To sum up: I personally am not a fan of unhappy stories, especially so many in one place, but this is still a high-quality book which makes for interesting and often mysterious reading. Still, I would not recommend it to anyone under 14 or so -- for a younger person looking for a short story anthology, I would recommend "13: Thirteen stories that celebrate the agony and ecstasy of being thirteen" (which incidentally also features an entertaining story by the aforementioned Coville).
Enone Enone
This book is put into lots and lots of short stories. I love many of the authors that contributed stories. Some of the stories were very good, such as:
"The Secret of Life, According to Aunt Gladys" by Bruce Coville
"Waiting for Sebastian" by Richard Peck
"Passport" by Laurie Halse Anderson
These were the ones I would have liked for them to be real books. But not an amazing book in a whole. If you're into the whole family traditions, family secrets thing, then I might recommend it. And also if you'd just read the good stories (above), then go for this book, but this one isn't a winner.
~Atalanta
wanderpool wanderpool
I read the entire anthology. "Passport" and "Something Like . . . Love" were good stories. Not great, but good. Every other story in the anthology, though, was awful. Some would have been disappointing from a middle schooler; in the cases of authors whose other stories or novels I had read, I found those in this anthology poor examples of their writing; in the cases of authors whose other work I had not read, this book was no motivation. Also: you at Amazon have listed the book's reading level as "Ages 9 to 12." Are you sure you don't mean "Grades 9 to 12"?
LivingCross LivingCross
This book is full of fictional short stories. All there short stories had the same overall topic, dirty laundry of the family's past, present, and future. This book explains how not every family is perfect, and has someing shamful to hide from the rest of the world. This was a good book, some stories more engaging than others. Overall, I think this book lacked in interesting deatail, but included creative ideas for each story. I would recamend this anyone to read this book that needs a laugh, but more encouragement to the teenage readers.
Puchock Puchock
This is a great book! Our magazine is currentlly offering it as our BOOK OF THE MONTH! I liked how the authors of each short story put their lifes into prespective! It is a very interestin book! I recommend it to everyone!
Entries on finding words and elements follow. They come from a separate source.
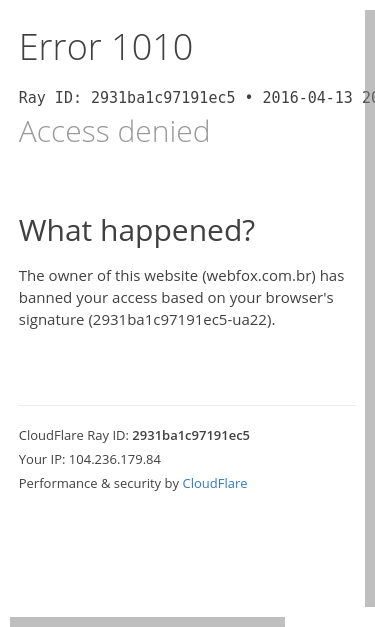Click the horizontal divider line above footer

188,405
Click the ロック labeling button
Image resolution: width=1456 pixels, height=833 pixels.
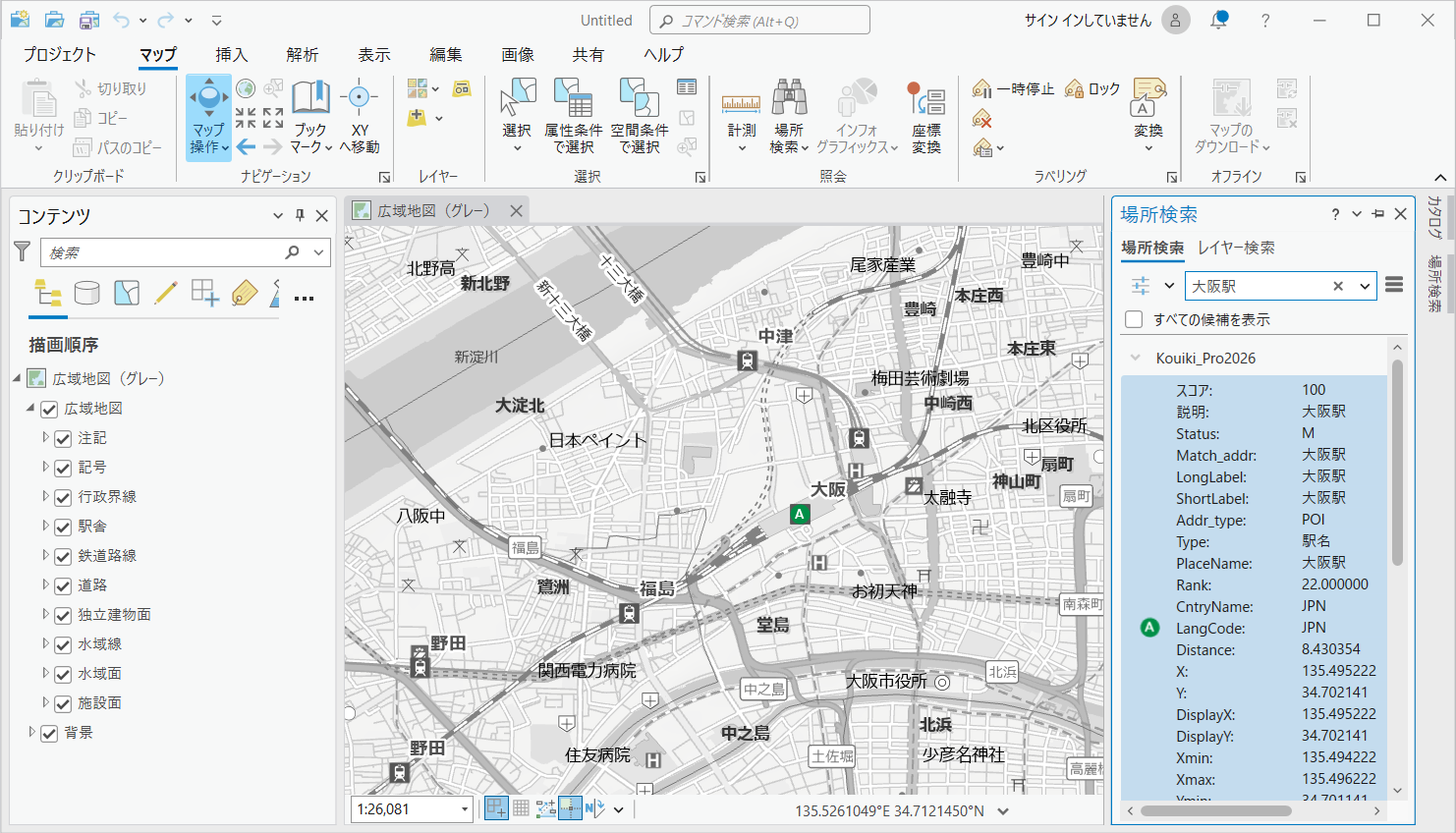pyautogui.click(x=1092, y=89)
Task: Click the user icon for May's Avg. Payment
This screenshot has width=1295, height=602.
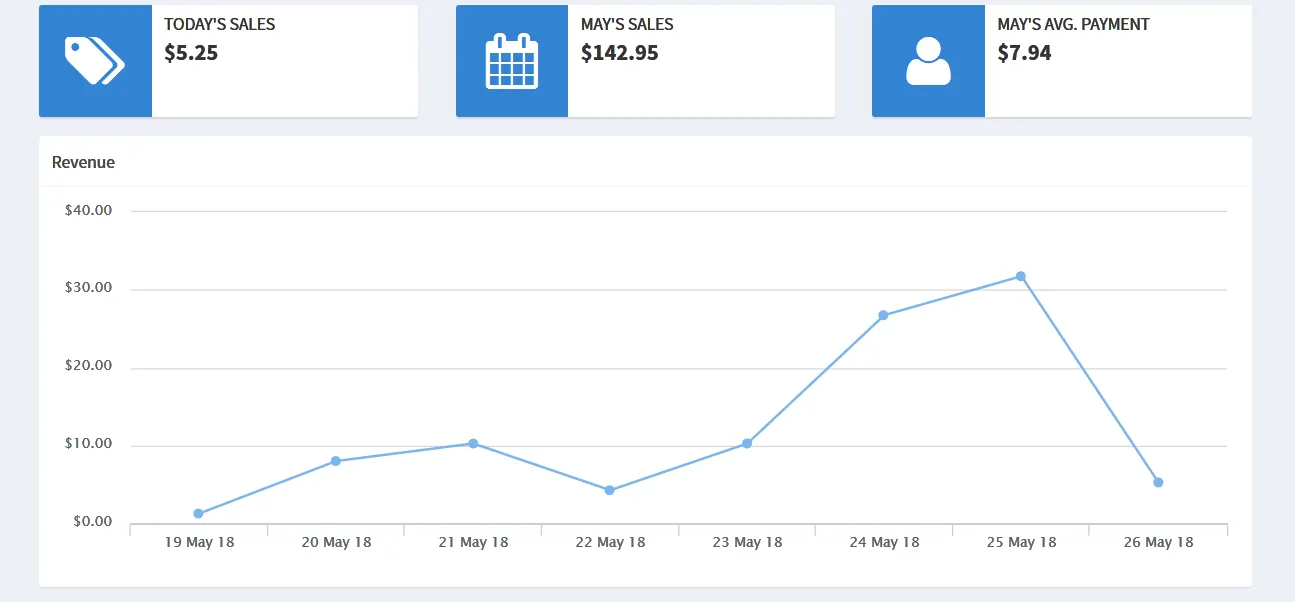Action: pos(928,61)

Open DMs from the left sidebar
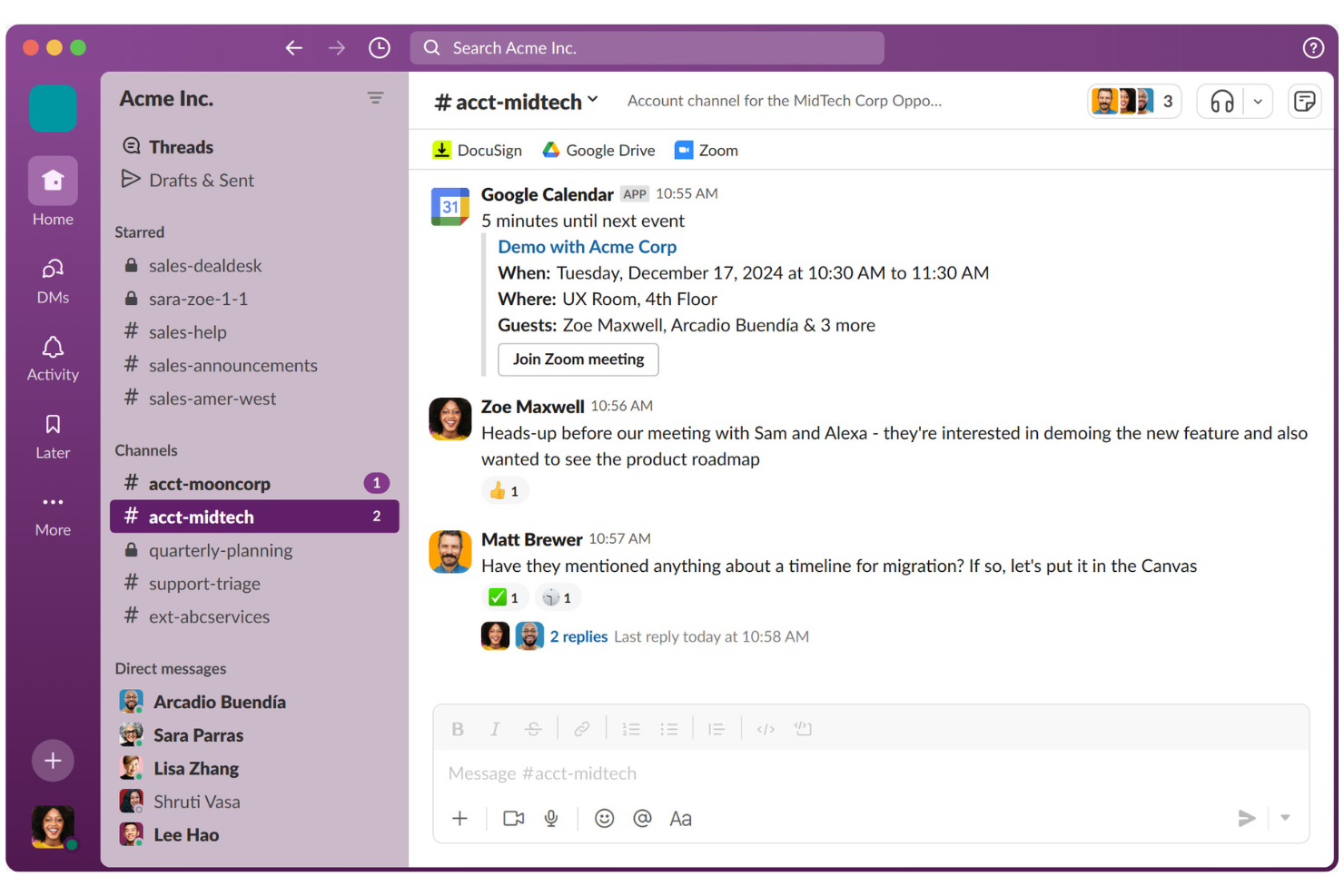(52, 279)
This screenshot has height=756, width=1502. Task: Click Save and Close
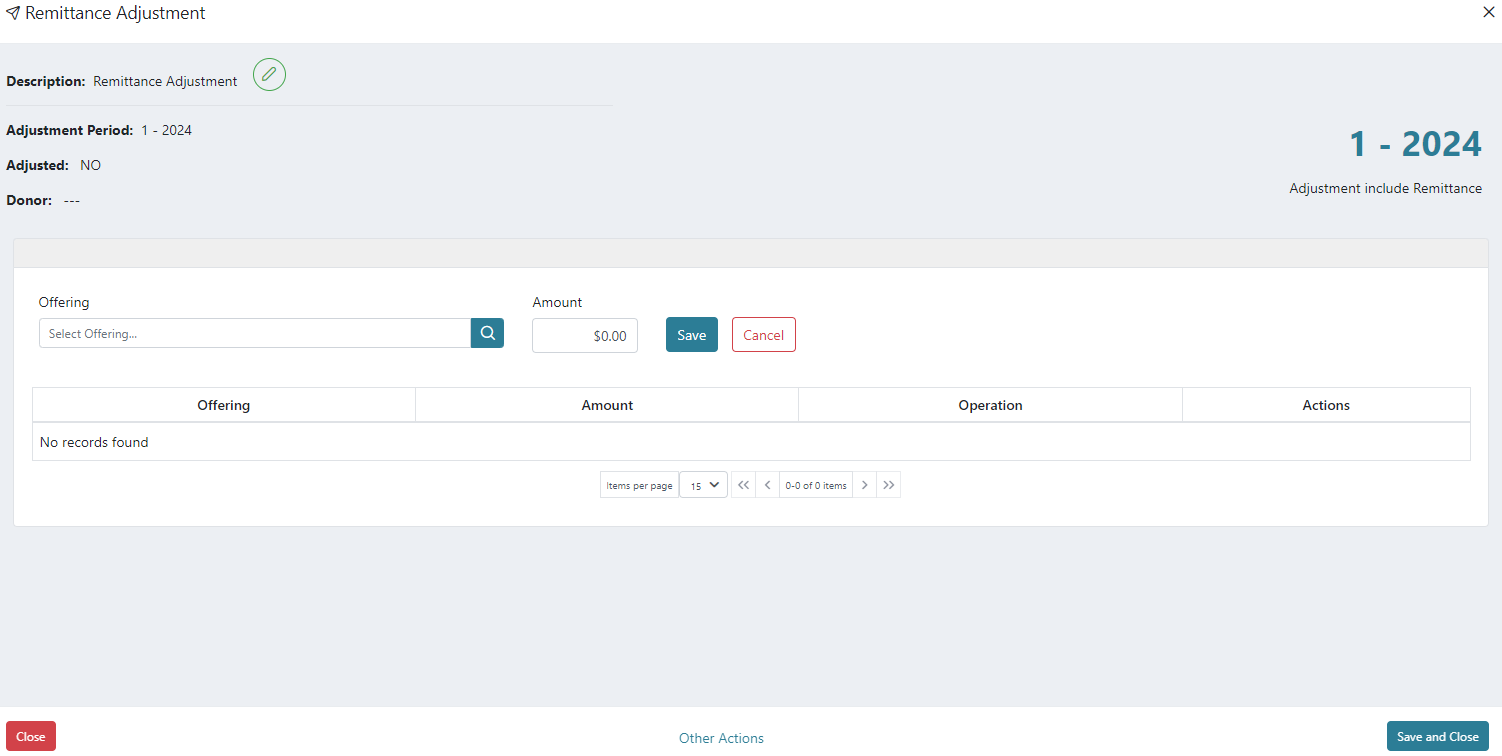1437,735
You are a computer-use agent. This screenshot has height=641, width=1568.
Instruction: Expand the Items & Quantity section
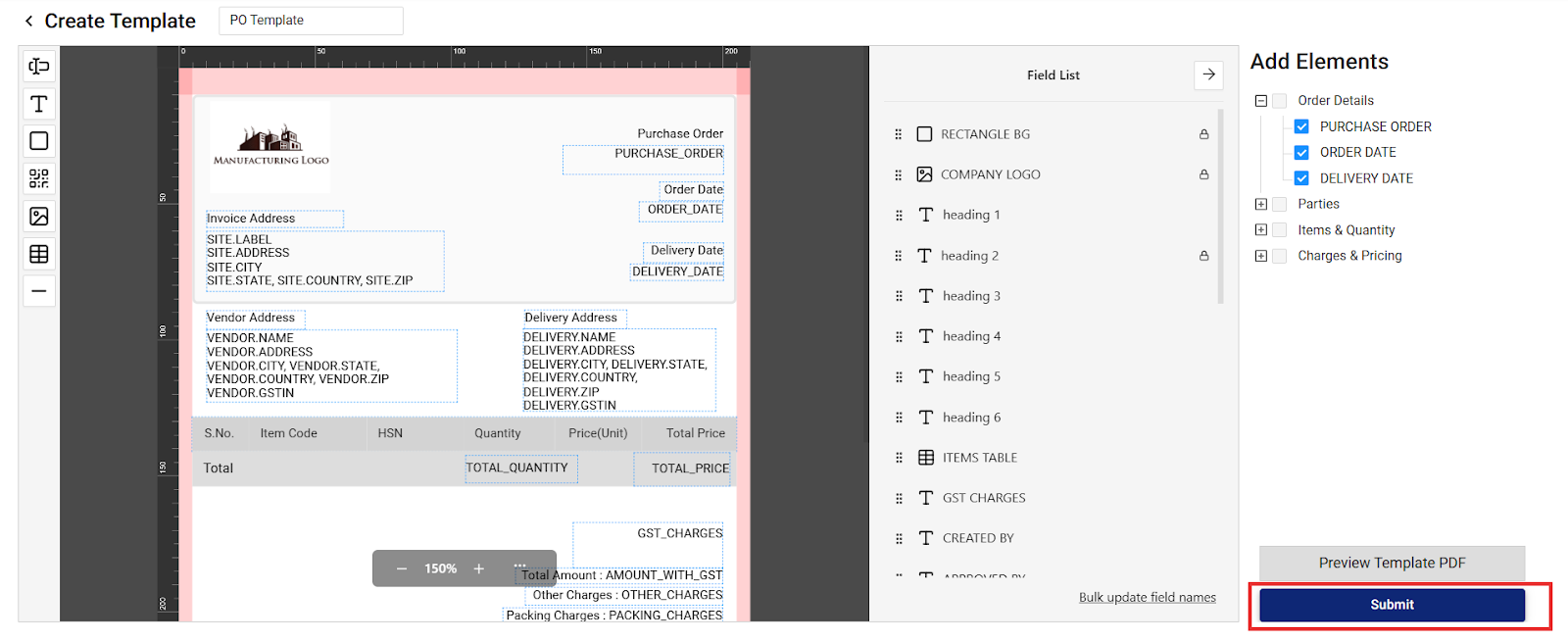coord(1261,230)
crazy mashine crazy mashine
I think that most readers would like something about this book because each story had different qualities than all of the other stories. The main theme of this book is that the sterotype of a perfect family is really a very odd family, because every family is different,and every family has problems. I think that this is a great book for any kind of reader.